Results from the survey also indicated that IT leaders are increasingly aware of their datacenter’s water consumption. Almost half of survey respondents (49%) stated that the amount of water consumed by their organizations’ (leased or owned) datacenters as “very important”, with another 31% saying it is “somewhat important”. This concern is seemingly shared by both datacenter providers and customers alike, as we see more organizations monitoring and reducing their water consumption, with some, for example, moving away from adiabatic cooling.

Sustainability as a factor in datacenter decision-making

Sustainability has become part of the decision-making process for organizations looking to open or close datacenters. Most survey respondents had either recently opened a new datacenter (25%) or had plans to open a new one soon (38%), while a smaller percentage had either recently closed a datacenter (19%) or had plans to close one in the near-term (16%).
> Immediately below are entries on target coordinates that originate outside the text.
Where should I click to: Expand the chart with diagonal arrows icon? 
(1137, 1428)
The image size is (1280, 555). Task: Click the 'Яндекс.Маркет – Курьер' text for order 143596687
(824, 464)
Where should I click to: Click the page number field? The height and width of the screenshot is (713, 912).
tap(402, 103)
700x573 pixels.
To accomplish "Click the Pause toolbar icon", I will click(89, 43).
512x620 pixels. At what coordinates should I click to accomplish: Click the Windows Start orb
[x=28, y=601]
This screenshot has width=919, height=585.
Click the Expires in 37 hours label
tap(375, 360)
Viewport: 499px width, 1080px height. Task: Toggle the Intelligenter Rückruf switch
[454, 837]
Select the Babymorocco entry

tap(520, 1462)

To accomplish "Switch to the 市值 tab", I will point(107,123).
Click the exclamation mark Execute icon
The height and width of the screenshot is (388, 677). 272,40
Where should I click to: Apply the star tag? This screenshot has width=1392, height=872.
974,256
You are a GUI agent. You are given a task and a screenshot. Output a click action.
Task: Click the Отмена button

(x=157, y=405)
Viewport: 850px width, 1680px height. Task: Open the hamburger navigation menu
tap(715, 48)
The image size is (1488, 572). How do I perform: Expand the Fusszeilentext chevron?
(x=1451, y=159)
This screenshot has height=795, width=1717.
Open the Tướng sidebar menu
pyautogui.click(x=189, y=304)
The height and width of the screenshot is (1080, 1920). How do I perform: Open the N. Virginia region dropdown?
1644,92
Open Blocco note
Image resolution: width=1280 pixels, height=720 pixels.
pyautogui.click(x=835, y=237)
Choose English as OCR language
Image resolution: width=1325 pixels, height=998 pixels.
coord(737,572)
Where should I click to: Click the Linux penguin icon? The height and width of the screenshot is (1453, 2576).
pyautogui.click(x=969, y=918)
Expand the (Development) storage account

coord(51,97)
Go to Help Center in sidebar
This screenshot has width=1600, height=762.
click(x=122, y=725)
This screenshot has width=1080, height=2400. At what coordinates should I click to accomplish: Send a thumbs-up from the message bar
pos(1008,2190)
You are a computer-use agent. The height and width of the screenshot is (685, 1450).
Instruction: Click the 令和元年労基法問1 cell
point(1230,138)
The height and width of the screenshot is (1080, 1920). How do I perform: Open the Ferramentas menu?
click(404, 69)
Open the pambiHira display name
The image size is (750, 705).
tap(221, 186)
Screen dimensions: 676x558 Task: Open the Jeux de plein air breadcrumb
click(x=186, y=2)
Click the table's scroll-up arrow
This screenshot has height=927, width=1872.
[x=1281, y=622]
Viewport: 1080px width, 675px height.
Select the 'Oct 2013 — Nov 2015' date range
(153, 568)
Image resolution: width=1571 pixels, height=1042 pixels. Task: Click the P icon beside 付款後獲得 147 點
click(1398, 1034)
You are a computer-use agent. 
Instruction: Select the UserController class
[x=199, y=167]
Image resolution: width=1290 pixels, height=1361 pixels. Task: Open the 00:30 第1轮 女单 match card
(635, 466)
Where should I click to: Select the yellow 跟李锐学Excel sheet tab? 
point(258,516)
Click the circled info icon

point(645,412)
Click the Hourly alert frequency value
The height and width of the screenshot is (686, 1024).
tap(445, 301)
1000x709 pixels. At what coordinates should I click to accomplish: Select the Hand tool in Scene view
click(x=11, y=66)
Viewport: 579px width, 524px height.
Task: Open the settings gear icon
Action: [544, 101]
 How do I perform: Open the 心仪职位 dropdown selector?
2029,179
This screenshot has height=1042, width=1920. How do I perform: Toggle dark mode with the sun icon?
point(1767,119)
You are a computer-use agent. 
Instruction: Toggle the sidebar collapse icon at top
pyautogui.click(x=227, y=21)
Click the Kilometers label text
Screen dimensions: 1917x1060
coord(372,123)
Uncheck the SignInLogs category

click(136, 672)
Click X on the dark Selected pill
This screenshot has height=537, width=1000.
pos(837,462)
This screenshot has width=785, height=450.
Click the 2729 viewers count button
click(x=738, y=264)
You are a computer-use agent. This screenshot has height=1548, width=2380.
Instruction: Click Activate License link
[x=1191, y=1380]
For the survey respondents closing a facility, 36% mentioned improving their organization’s carbon footprint as the primary driver behind the move. For those opening one, improving their organization’s carbon footprint was a primary driver for a smaller percentage, 16%. In either case, a firm’s carbon footprint was one of the top factors behind the decision, as organizations become more concerned about the efficiency of their facilities and the carbon intensity of their datacenter’s power supply.

Industry optimism

IT leaders seem generally optimistic about their ability to hit sustainability goals. Almost half (45%) of survey respondents indicated that they have set formal sustainability goals, while 31% state that they have informal or tentative goals in place. Another 10% indicated that they are working on goals that should be set in place in the next two years.

Out of the organizations with sustainability goals in place, formal or informal, 57% stated it is “very likely” that they will hit these goals, and another 40% stated it is “somewhat likely”. Yet, some still face barriers. The remaining 3% of survey respondents indicated that external factors as the “most likely” obstacles faced in the process, such as a technical barrier (22%) or an existing long-term contract causing delays (20%). Other barriers include uncertainty as to how to measure success (17%), lack of prioritizing by the company (13%) and a lack of plans or standards being put in place to meet sustainability goals (12%).